4.2 Distribution of checklists
The code for modeling checklist distribution can be found in the file WillowTit_population_modeling.R
4.2.1 Time of day
The data were explored to see if there was a time of day when observers were more likely to observe Willow Tits. The detection frequency was also plotted. The recommendation to plot only hours for which at least 100 checklists were present was followed since estimates of detection frequency are unreliable when only a small number of checklists are available (Strimas-Mackey 2023).
The first graph shows that the greatest number of checklists were recorded in the morning. The number drops off as the day progresses but there are still a high number of checklists throughout the day.
Looking at frequency of detection, it appears that Willow Tit observations begin in the early morning and are steady until the afternoon when they fall off. This is consistent with the behaviour of many small birds in the UK that are typically more active in the morning.
However, it is important to note that the highest detection frequency is still only around 0.6% or 0.7%. Considering the dataset is of an optimal sample size i.e. the number of checklists is high at 269,775, this low detection seems likely and aligns with the declining status of Willow Tits.
It may also be concluded that the time of day does not play a significant role in Willow Tit detection. Therefore, restricting checklists to the period when Willow Tits are most vocal, and therefore more likely to be detected (February - April), will be more useful in further predictions than the hour of the day.
4.2.2 Checklist duration
The data were plotted to show the duration of the checklists; remember that checklists over 6 hours were removed to reduce variability.
From the first graph, it is clear that the greatest number of checklists are under an hour. The detection frequency shows that the longer the birding event, the more likely a Willow Tit observation will occur. This is consistent with what one might expect. However, as with the time of day, the frequency of observations is still low (no higher than 1.5%). There also seems to be a saturation effect where birding events over a given length produce little additional benefit.

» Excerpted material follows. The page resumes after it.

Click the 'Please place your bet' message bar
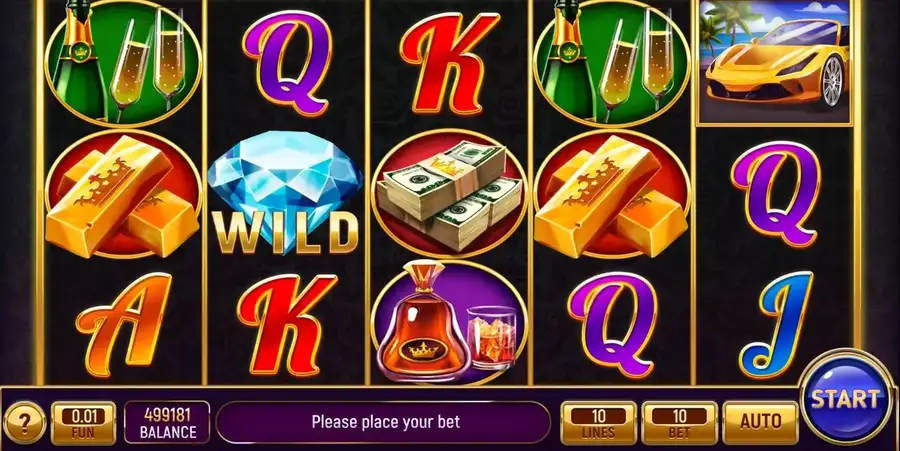 pos(384,422)
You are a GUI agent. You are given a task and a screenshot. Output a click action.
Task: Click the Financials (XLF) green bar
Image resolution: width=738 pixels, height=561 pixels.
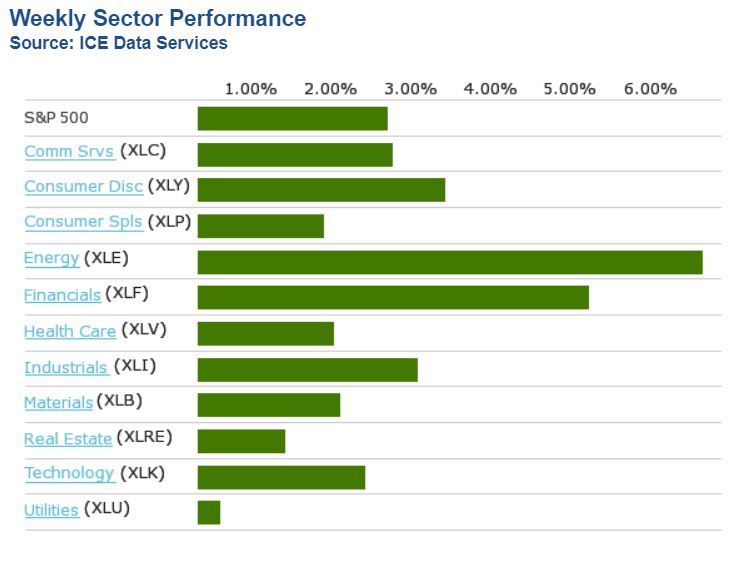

As with the time of day, duration may not play a significant role in detection of Willow Tits for predictive analysis.
4.2.3 Distance travelled
The data were plotted to explore the distance travelled; remember that checklists over 10km were removed.

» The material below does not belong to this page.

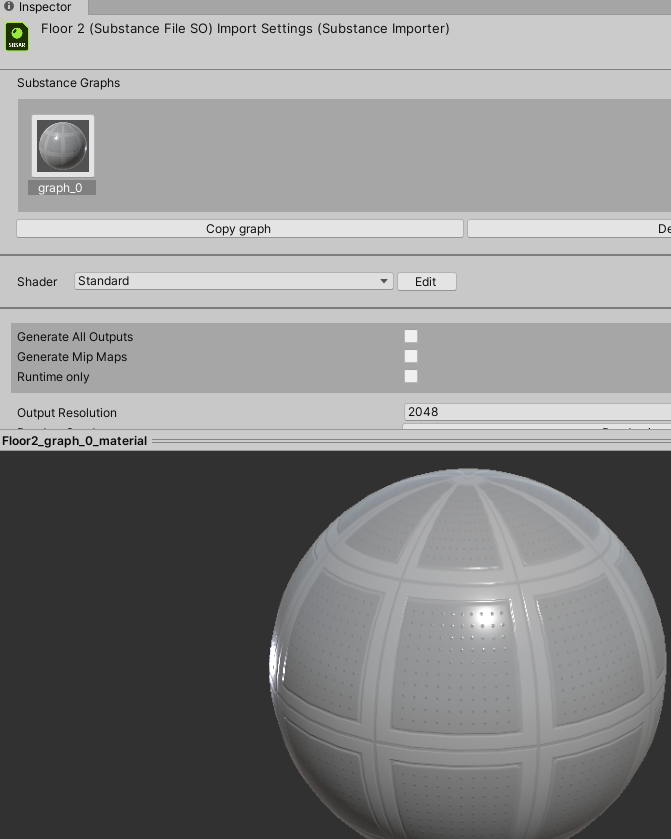Open the Shader dropdown showing Standard

pyautogui.click(x=233, y=282)
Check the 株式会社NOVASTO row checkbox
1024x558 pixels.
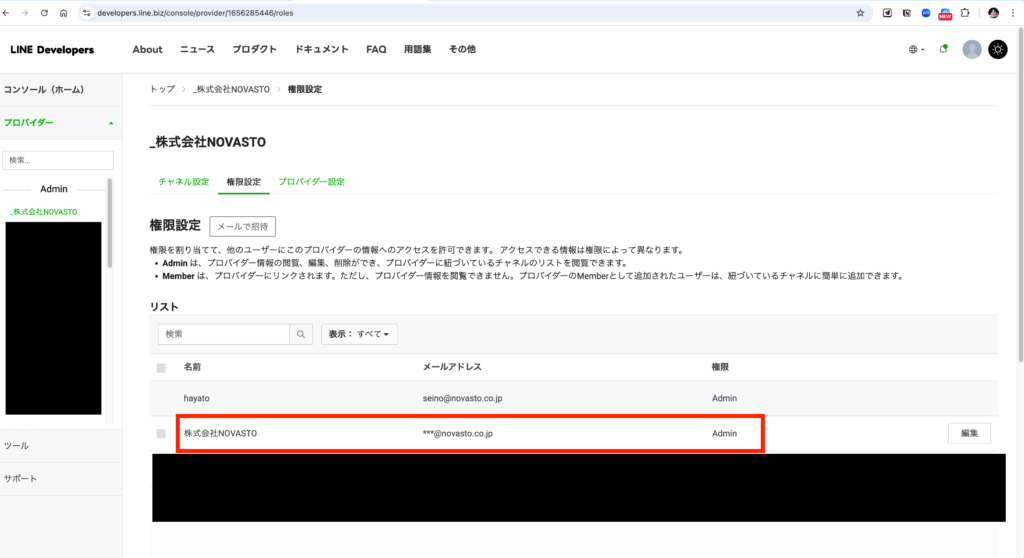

The majority of checklists were under 1km which means that these checklists cover a small area. This means that habitat will not be as varied and will enable better predictions based on landcover.
As would be expected, detection frequency is greater for checklists with longer distances i.e. the greater the distance traveled, the more likely a Willow Tit will be seen. But again, detection frequency is still low at no higher than 2%.
Distance, therefore, is of importance for further analysis in that the majority of checklists cover smaller areas and can more reliably stand for the environmental variables they represent.
4.2.4 Number of observers
Finally, the number of observers were plotted having already removed checklists with more than 10 individuals.
The majority of checklists were completed by a single individual, with a considerable number of checklists having two observers. It does appear that detection frequency increases with more observers, but there is no real pattern to support this conclusion. This is likely due to so few checklists having three or more observers.Therefore, the number of observers will not be useful in further predictions.